The middle child of seven, thirteen-year-old Zinnia Taylor is usually greeted with the phrase “Which one are you?” That is to say, everyone can identify the fact that she’s a Taylor just by looking at her, but after that… well… seven is a LOT. The book embraces the chaos of a large family, the parents who often prefix your name with the first syllable of all of your siblings, (Gretch-May-Bon…Zinny!) The shared bedrooms, and the struggle to identify yourself within such mayhem. For Zinny, her Uncle Nate and Aunt Jessie’s adjacent house is a refuge: Quiet and peaceful with cross-stitched adages hanging from the walls. (Life’s a bowl of spaghetti… every now and then you get a meatball)

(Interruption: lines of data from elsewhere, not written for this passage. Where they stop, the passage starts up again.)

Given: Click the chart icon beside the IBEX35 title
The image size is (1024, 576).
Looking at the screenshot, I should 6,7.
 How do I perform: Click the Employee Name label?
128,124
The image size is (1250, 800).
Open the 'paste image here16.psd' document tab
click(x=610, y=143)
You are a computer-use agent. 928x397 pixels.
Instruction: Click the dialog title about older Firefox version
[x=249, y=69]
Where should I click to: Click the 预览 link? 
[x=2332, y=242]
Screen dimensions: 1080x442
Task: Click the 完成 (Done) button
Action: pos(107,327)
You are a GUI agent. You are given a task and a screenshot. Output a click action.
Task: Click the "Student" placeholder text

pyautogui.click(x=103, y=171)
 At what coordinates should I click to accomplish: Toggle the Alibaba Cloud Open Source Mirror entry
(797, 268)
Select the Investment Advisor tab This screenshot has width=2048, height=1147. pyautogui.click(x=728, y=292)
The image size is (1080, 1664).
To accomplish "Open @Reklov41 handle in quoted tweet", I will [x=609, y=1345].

Having lost their own daughter Rose, Nate and Jessie take the quiet-craving Zinny under their wing. When Aunt Jessie dies unexpectedly, Uncle Nate, becomes possessed by grief, and spends his days chasing his “Redbird” through the hills of the family farm. Zinny, assigned with keeping an eye Nate and his wild excursions, accidentally discovers an old, overgrown trail and becomes as obsessed with clearing it as Uncle Nate is with finding his Redbird.
Creech’s novel, despite the fact that its aimed at younger readers, has always been a favorite. While it’s a coming of age story for the determined Zinny, who eventually distinguishes herself amongst her family through her trail, It resonates on a much deeper note as well. Loss of course, is prevalent, but more poignant is her uncle’s inability to let go, and thus grief itself becomes as dynamic a character in the plot as the rest of the family. I also revel in the chaos that surrounds the Taylors, the struggle to stand out, when everyone has a title (the smart one, the pretty one, the baby…) but you, and the constant want for quiet, only to find that in the end, all you crave is chaos.